WHAT YOU WILL DO — Where a line of the data holds the word "computer", copy that line.

Entries taken from a collection —

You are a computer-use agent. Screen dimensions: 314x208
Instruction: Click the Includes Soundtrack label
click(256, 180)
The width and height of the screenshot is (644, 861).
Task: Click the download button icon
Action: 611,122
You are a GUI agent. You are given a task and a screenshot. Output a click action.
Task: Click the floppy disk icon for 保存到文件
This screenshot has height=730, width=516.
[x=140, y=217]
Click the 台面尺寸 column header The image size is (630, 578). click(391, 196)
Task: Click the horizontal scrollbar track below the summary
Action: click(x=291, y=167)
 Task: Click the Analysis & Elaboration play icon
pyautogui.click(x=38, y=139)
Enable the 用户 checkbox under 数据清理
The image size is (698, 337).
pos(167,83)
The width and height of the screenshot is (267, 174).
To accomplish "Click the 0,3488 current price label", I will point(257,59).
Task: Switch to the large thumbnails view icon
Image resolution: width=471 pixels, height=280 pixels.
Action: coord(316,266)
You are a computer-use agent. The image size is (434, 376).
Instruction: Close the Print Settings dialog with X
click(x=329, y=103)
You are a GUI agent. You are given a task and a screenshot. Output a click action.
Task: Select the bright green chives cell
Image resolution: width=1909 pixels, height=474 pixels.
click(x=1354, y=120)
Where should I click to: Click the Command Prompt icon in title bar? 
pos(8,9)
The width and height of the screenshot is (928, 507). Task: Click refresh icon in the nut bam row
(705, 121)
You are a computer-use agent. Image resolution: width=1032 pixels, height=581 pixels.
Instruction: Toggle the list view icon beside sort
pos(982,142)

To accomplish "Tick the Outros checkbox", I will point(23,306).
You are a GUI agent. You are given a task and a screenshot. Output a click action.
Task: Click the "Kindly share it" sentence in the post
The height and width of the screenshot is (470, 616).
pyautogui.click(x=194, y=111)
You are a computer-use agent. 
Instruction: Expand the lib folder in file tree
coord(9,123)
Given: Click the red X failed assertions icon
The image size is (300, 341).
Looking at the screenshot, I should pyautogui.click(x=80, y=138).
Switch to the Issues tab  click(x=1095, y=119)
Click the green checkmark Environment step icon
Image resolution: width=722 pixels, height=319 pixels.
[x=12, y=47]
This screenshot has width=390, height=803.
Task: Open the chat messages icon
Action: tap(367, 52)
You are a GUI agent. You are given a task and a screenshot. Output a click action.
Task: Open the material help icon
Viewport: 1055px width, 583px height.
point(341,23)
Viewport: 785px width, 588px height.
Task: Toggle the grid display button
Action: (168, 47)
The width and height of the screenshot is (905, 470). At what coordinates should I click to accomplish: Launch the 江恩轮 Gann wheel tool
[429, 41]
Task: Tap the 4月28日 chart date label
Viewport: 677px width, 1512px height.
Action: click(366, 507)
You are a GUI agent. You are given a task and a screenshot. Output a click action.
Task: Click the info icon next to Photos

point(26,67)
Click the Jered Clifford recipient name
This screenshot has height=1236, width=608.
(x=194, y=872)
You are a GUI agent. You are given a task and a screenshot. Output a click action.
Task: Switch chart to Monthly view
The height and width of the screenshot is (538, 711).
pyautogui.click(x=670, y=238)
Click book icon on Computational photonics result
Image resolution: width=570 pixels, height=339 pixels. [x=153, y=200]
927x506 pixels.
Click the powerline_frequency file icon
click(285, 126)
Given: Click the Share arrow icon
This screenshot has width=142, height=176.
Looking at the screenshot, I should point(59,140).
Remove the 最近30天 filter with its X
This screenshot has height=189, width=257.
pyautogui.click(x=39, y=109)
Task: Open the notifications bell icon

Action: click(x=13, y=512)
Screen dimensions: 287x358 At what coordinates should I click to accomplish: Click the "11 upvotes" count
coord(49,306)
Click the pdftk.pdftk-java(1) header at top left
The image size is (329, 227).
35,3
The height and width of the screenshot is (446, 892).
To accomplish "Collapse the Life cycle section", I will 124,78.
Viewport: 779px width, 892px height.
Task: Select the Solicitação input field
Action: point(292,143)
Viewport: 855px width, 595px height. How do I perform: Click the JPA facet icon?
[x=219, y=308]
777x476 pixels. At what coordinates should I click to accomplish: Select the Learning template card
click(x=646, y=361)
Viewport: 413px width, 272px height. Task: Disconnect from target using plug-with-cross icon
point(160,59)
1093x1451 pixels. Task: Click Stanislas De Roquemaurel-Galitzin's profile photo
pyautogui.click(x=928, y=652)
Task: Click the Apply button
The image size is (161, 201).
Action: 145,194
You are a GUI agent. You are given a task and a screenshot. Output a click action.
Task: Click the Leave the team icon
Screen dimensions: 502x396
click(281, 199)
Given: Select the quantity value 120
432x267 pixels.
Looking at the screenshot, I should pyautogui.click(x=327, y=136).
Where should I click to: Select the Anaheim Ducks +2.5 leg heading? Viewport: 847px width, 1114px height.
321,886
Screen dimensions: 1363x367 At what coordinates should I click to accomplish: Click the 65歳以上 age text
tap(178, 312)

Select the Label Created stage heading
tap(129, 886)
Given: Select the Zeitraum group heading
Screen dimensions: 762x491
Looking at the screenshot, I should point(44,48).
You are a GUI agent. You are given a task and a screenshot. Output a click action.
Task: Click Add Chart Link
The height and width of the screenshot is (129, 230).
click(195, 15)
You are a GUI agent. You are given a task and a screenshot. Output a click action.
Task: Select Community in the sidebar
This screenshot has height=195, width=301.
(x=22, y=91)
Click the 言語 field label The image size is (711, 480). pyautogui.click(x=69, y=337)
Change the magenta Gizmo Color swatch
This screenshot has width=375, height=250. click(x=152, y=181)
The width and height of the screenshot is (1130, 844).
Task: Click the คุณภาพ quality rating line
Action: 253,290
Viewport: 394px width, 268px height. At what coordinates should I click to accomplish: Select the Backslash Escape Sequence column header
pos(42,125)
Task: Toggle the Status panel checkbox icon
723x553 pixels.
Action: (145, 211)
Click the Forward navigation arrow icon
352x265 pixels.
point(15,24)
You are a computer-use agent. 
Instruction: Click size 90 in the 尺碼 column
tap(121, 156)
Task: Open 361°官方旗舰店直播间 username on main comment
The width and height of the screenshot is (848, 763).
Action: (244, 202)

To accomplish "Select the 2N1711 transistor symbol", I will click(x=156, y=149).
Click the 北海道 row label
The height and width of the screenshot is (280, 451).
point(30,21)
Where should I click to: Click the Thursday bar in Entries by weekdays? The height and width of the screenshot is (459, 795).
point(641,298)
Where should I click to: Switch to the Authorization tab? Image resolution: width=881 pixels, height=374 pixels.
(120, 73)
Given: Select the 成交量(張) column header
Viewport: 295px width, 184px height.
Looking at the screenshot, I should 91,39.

WRITTEN REPLY —
You are a computer-use agent. Screen dimensions: 314x208
You are a computer-use agent. The image size is (434, 376).
You are a computer-use agent. Image resolution: width=1032 pixels, height=581 pixels.
You are a computer-use agent. 
You are a computer-use agent. 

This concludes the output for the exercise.